Você já deve ter encontrado muitas mulheres que sentem receio de dirigir e até concordam que os homens dirigem melhores. Mesmo que o indivíduo possua características de um grupo coadjuvante, ele discursa em prol do grupo protagonista e silencia sua própria voz. Então, olha só, mesmo que o grupo coadjuvante seja maioria numérica, ele diminui ainda mais seu poder social, pois seus próprios indivíduos estão apoiando os grupos protagonistas.

O curioso é que essa alienação de indivíduos que seriam de grupos coadjuvantes é discursada como liberdade pelos grupos protagonistas. Vou fazer uma reflexão sobre uma figura pública antes.

Celso Pitta

Segundo prefeito negro da cidade de São Paulo, marcado por um governo escandalosamente corrupto. Ah, pera! É uma análise que faço com muito cuidado, muito além de “Mas ele era corrupto mesmo!” que você já acabou de pensar. Veja como ele é uma das poucas figuras políticas que ninguém defende, nem seu próprio padrinho Paulo Maluf. As denúncias chegaram a envolver quase 4 bilhões, praticamente metade do orçamento da cidade inteira de São Paulo na época. É muito sem noção esse valor, para um prefeito que ficou menos de quatro anos no poder.

Imagine se um negro, nos anos 90, estudado, mestre em economia na Inglaterra, tivesse sido um excelente prefeito, organizado as contas da cidade, obras de impacto e tal? Mesmo que fizesse ações não muito sociais e progressistas, mas que a gente pudesse dizer que um prefeito negro foi um dos melhores prefeitos da maior cidade do país?

O que temos guardado em nossa cabeça é justamente o contrário: o prefeito negro foi um dos piores prefeitos que essa cidade já teve. E bota pior nisso.

Imagine de quem você vai lembrar se um outro negro se candidatar ao cargo. De novo, a questão é simbólica, além de análise de caráter, porque nessa história, isso na verdade, pouco importa. É tão forte, mas tão forte a associação entre corrupção e Celso Pitta que você deve estar achando um absurdo essa minha ideia. Funciona. E o que isso tem a ver com liberdade?

Liberdade de não ser e falar

Ao negativar os grupos coadjuvantes, seus indivíduos, almejando ser mais, são atraídos a se comportarem | e discursarem, como já disse | como membros dos grupos protagonistas. A vontade de ser o outro, em um mundo livre e solto.

Um mundo tão livre que te permite libertar de si próprio.

Na prática é que a voz do indivíduo do grupo coadjuvante se anula, abrindo espaço e legitimando os discursos dos grupos protagonistas. Perceba, então, que, de fato, o discurso e postura individual não estão limitados às suas características, por isso encontramos bizarrices como mulheres contra o feminismo, negros periféricos de direita, brasileiros defensores do Trump.
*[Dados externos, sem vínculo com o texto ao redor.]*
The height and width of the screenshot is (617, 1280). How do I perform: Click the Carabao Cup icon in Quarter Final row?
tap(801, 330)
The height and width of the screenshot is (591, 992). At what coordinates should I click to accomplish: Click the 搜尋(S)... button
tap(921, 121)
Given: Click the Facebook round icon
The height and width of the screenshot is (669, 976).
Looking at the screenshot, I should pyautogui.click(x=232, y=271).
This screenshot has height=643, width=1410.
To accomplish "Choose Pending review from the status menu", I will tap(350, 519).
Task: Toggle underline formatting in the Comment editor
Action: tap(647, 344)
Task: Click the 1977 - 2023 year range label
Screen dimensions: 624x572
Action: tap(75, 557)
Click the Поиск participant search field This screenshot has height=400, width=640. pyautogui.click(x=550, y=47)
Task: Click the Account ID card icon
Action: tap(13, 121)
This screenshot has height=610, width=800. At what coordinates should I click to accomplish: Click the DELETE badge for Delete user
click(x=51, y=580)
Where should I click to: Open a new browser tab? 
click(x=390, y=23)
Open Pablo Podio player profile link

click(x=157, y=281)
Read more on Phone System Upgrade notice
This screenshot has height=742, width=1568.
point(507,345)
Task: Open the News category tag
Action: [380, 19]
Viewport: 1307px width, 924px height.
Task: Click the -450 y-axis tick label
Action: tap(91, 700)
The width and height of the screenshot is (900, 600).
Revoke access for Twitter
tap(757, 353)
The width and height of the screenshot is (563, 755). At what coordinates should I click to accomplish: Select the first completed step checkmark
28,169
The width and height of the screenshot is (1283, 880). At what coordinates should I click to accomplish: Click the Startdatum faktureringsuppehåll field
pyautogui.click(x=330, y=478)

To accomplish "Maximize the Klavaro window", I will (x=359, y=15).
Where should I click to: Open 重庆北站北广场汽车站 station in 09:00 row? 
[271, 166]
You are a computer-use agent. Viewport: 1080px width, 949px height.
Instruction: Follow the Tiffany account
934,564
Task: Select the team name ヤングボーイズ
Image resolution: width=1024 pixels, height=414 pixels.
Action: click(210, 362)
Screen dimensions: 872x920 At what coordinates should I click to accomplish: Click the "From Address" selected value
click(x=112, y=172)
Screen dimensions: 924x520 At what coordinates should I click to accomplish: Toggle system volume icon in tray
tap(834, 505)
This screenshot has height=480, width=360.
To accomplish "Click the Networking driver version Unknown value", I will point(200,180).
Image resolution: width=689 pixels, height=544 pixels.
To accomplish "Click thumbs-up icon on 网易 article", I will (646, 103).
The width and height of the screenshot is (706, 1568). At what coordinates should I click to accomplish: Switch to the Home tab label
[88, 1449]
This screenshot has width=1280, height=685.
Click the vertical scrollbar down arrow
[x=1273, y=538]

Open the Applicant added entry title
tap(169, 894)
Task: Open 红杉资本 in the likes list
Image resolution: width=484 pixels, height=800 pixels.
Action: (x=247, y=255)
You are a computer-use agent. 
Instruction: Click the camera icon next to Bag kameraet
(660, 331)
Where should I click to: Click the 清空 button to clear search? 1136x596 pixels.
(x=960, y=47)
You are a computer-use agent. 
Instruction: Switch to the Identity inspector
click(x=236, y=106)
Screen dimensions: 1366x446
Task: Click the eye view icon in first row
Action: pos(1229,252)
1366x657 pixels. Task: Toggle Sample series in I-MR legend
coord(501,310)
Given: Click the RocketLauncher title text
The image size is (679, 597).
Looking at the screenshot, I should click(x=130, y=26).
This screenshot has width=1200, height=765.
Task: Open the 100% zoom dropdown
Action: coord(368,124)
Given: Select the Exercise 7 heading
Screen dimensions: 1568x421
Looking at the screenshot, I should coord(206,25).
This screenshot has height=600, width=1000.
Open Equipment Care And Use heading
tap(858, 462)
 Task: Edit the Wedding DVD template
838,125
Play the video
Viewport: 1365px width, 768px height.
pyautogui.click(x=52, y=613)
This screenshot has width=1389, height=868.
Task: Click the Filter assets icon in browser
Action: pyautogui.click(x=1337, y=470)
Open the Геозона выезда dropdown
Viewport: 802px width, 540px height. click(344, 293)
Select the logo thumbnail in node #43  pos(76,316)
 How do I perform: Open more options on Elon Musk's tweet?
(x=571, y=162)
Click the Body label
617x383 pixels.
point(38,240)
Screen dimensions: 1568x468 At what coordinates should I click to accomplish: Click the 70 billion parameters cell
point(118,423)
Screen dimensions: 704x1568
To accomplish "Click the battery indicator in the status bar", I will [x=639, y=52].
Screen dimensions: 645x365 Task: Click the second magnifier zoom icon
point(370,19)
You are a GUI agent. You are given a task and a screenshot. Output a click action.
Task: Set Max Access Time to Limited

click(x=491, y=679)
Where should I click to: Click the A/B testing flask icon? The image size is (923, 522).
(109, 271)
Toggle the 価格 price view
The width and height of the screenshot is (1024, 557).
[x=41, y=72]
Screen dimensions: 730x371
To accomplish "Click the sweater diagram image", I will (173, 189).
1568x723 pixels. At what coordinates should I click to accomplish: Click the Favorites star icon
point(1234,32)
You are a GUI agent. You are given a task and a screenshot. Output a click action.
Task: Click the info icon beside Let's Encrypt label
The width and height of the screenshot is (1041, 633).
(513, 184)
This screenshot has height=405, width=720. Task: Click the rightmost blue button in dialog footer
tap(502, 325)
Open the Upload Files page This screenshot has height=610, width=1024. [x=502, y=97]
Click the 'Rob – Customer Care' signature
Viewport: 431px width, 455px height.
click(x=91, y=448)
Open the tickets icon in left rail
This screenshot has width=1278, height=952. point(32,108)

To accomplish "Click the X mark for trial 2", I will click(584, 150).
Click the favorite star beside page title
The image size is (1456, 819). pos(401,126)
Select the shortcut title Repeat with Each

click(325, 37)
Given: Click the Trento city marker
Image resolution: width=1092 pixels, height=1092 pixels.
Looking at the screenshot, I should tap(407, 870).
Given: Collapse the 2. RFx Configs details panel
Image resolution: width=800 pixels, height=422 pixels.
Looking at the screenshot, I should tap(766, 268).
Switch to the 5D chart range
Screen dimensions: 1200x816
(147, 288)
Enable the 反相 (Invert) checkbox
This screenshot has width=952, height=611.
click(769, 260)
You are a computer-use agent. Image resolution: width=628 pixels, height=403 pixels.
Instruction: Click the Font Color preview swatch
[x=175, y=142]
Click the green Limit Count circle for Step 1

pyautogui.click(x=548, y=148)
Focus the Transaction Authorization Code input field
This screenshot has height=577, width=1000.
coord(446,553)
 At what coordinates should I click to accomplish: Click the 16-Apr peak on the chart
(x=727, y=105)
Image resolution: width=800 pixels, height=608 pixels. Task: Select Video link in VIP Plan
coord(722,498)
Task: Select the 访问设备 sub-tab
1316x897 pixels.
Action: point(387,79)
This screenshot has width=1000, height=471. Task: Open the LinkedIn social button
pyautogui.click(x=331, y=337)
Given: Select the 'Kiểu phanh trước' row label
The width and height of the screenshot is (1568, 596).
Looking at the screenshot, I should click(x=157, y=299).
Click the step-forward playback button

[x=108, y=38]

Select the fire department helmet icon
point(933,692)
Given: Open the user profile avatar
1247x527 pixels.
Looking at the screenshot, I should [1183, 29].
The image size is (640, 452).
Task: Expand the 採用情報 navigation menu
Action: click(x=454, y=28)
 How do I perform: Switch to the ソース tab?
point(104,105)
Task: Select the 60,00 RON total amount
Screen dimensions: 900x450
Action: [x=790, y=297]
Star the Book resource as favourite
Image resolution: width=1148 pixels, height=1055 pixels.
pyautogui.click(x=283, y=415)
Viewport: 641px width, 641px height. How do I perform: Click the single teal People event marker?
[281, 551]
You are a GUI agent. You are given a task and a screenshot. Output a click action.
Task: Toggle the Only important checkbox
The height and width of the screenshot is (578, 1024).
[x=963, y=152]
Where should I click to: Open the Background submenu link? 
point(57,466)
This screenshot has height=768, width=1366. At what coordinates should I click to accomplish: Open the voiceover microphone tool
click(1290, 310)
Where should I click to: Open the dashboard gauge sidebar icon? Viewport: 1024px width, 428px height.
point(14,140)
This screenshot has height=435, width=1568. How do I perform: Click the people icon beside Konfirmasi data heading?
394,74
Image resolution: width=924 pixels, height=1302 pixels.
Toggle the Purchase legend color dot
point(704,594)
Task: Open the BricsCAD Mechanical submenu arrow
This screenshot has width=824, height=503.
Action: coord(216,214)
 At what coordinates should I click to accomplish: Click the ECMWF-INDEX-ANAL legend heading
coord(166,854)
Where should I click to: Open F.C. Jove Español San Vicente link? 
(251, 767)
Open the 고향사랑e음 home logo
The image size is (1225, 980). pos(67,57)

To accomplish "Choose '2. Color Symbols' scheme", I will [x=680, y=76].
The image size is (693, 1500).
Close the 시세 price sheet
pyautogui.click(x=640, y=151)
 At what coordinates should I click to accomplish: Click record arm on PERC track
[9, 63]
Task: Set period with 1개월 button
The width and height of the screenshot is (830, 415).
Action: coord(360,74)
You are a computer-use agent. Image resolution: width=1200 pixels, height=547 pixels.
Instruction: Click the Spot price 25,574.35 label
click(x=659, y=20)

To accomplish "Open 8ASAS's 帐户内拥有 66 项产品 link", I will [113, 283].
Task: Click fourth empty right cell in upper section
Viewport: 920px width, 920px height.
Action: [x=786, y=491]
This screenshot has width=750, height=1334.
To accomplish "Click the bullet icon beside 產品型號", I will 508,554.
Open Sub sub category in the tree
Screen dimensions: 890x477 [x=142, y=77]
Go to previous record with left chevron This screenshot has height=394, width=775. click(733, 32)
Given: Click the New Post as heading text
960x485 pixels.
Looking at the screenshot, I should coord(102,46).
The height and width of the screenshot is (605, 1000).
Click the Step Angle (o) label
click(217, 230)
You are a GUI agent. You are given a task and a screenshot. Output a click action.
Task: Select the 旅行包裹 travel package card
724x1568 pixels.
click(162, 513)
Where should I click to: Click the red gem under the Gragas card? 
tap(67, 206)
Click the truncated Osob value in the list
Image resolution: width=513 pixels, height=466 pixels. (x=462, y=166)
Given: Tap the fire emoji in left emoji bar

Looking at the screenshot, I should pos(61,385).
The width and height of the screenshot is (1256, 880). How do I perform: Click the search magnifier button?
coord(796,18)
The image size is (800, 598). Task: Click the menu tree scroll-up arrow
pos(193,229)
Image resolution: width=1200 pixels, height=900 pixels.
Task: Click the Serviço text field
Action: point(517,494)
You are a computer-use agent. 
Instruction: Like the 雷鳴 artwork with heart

Indivíduos, anulados, de grupos coadjuvantes defendendo grupos protagonistas.

Por isso, eu, periférico, não consigo votar em candidato de banqueiro. Periférico, preciso buscar viver sem explorar o outro. Só que eu sou homem, não tão branco e jovem | Já estou quase me convencendo que sou jovem mesmo | E agora? Existe o outro lado: indivíduos de grupos protagonistas se alinhando aos coadjuvantes. Meu comportamento também é livre para não reforçar estereótipos e preconceitos.

Liberdade Empática Sociológica

Inventei mais um termo. Acho que isso seria um trabalho que gostaria de fazer: inventar termos e títulos. A pessoa chega com um artigo, uma invenção, um livro, uma música. “Tá aqui o nome, custou dez conto.” O mais puro capitalismo criativo.

Vamos ao conceito de liberdade empática sociológica | LES. Retomando, mesmo que apresente características de grupos protagonistas, é possível se colocar no lugar do outro, sociologicamente falando, em busca de compreender o que lhe passa.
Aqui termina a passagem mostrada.